J'ai pris sans l'ombre d'un doute la décision la plus importante de ma vie. J'ai tourné ma veste, je ne fais plus vraiment partie de toute cette organisation. J'ai rejoint le corps de la Résistance du village, je fournis un certain nombre d'informations à Eve, puis elle m'explique ce qu'elle fait. Je suis maintenant son acolyte, un partenaire sur lequel elle peut s'appuyer sans douter. Je serai toujours là pour elle il n'y a aucun doute. De voir son grand-père se faire emporter par Jäger m'a déchiré mentalement, je ne savais pas que l'homme était capable d'autant de violence face à un infirme. Cela m'a littéralement mis hors de moi, dans une colère telle que j'ai eu mon déclic. Je ne veux plus participer de plein gré à cette tuerie interminable, je veux participer pour arrêter tout ça. Qu'on soit français, Juifs, gitans, espagnols, soviétiques, hongrois, allemands, danois, communistes, quelle est la différence finalement ? Nous souffrons tous de cette stupide guerre.

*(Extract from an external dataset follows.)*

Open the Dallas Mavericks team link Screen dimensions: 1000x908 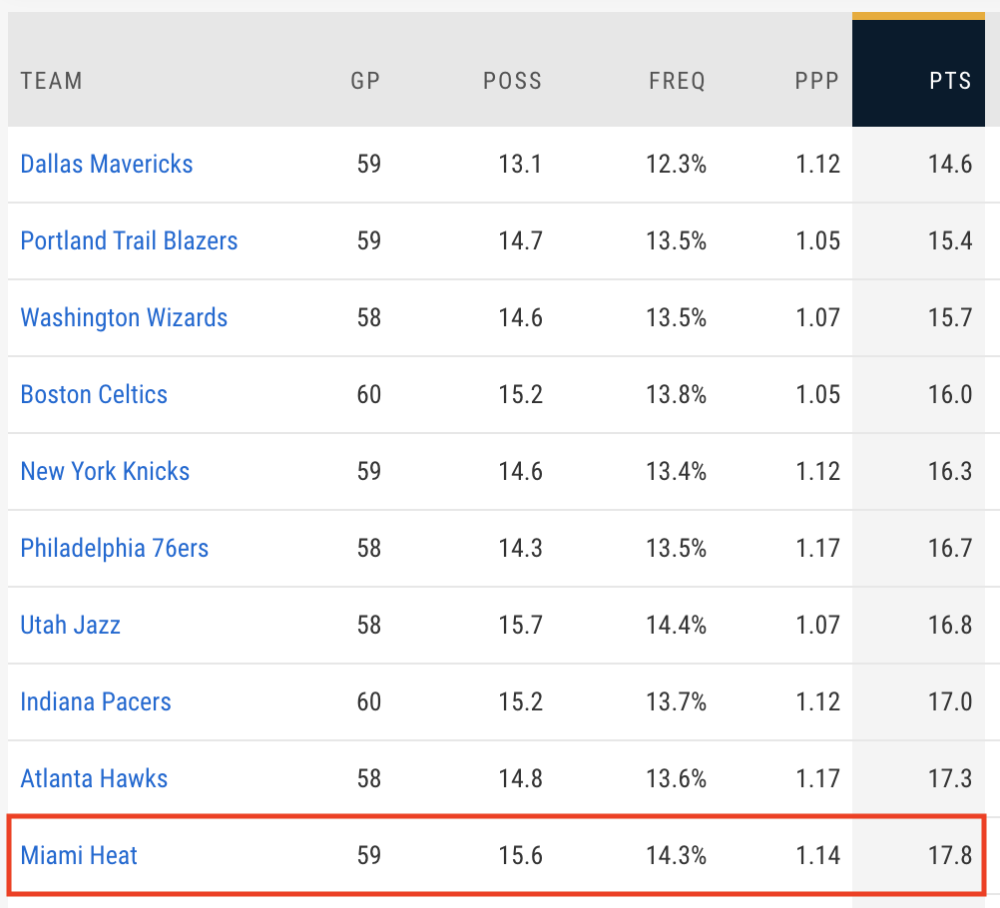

Je pensais avoir rejoint l'élite du Grand Reich Allemand, les soldats qui sauveraient le pays et agrandiraient le territoire, sans violence en étant civilisés comme nous le sommes. Au final, j'ai découvert la vérité petit à petit, j'ai découvert sur quoi reposer l'empire nazi. Il ne repose pas sur la grandeur et la puissance comme Hitler nous l'a fait croire, il repose juste sur la violence et l'agressivité. Le gouvernement national socialiste du Reich n'est sauvé que par la soumission forcée des autres, sans ça il n'est rien. Alors je trouve cela décevant oui.
Je suis déçu d'avoir été fier d'une nouvelle nation, d'un nouveau chef qui avait l'air très intéressant, de nouvelles mentalités... pour qu'au final le Fürher transforme le si beau pays qu'est l'Allemagne pire que ce qu'elle l'était après le traité de Versailles en 1919.

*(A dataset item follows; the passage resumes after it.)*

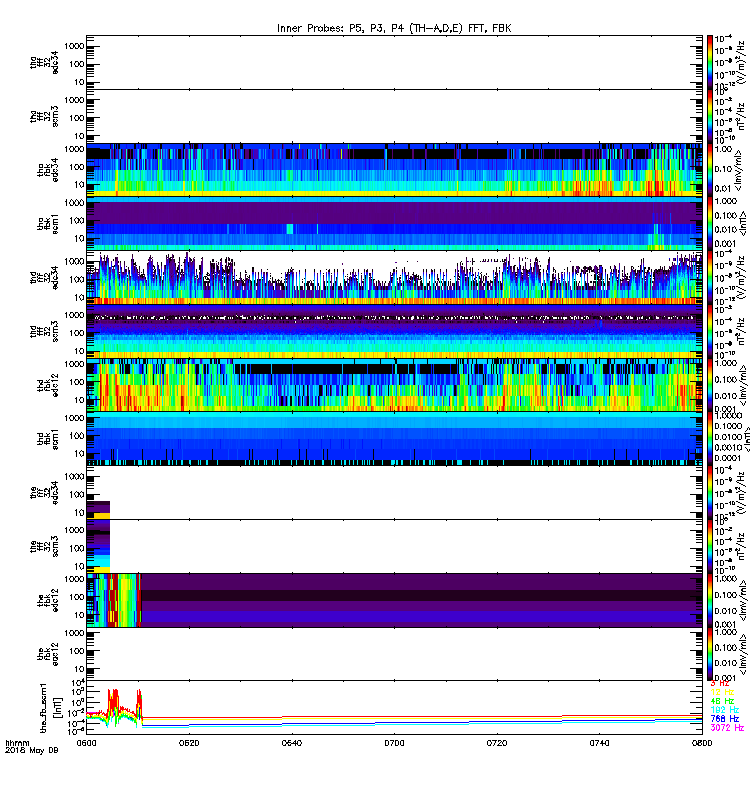
Task: Select the green 48 Hz legend entry
Action: (722, 701)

Il y a quelques jours, j'ai reçu une lettre de mon petit frère venant de Bavière. J'ai commencé à me rendre compte que la vicissitude du nazisme visait même les allemands, pures souches comme ma famille. Demander à un ado de 14 ans d'espionner, traquer et livrer son grand frère... Mais on vit dans quel monde sérieusement ?
En lisant ses mots, je me suis rappelé quel genre d'homme est mon frère Adolf. Je l'ai mal jugé, cet homme est un véritable héros au mauvais lieu et au mauvais moment. Je l'ai très mal jugé, heureusement qu'il y a des gens comme lui.
Pour Herman, je l'ai rassuré, lui disant que j'ai envoyé un duo de soldats pour aller remettre les pendules à l'heure à ses mentors du Berchtesgaden. Ils arriveront normalement d'ici une semaine maximum.
J'espère sincèrement que mon petit frère ne cédera pas sous le coup de la pression... Je sais à quel point les hauts dignitaires peuvent être persuasifs, surtout quand on est jeunes. Herman n'a que 14 ans, c'est un gamin qui ne sait pas du tout dans quoi il est fouré, il est totalement impuissants face à leur perfidie... Je lui fais confiance, je sais au fond de moi que mon frère saura résister comme nous résistons Adolf et moi. Il y arrivera, j'en suis persuadé.

***
9h50.
J'ai observé Eve se pomponner pour sortir au marché du samedi. C'est dingue comme elle a réussi à se relever de cette douloureuse épreuve, je suis très fier d'elle. Maintenant elle rayonne, cette jolie Fräulein Dechambord a repris du poil de la bête. Eve est de nouveau la femme dont je me suis épris en arrivant. Belle, assurée et souriante. Ce beau sourire éclatant qui cache une multitude de cicatrices douloureuses.

Elle s'est habillée de plusieurs vêtements d'hiver féminins, de couleurs pales et ancien, datant sûrement du 19ème siècle. Cela lui va à ravir.

《 Eve !
- Oh la tu m'as fait peur !!
- Excuse moi. Tu es magnifique c'est tout.
- Oh, et bien merci beaucoup Hans. Tu es élégant toi aussi, me répond-elle avec un sourire. 》

Je lui ai proposé de l'accompagner mais elle a décliné, prétendant avoir des choses féminines à faire. Je sais que c'est un prétexte pour pas que je vienne avec elle, Eve se montre distante avec moi, distante mais en même temps je la sens beaucoup plus proche. C'est étrange à quel point être amoureux de quelqu'un peut te faire tourner la tête.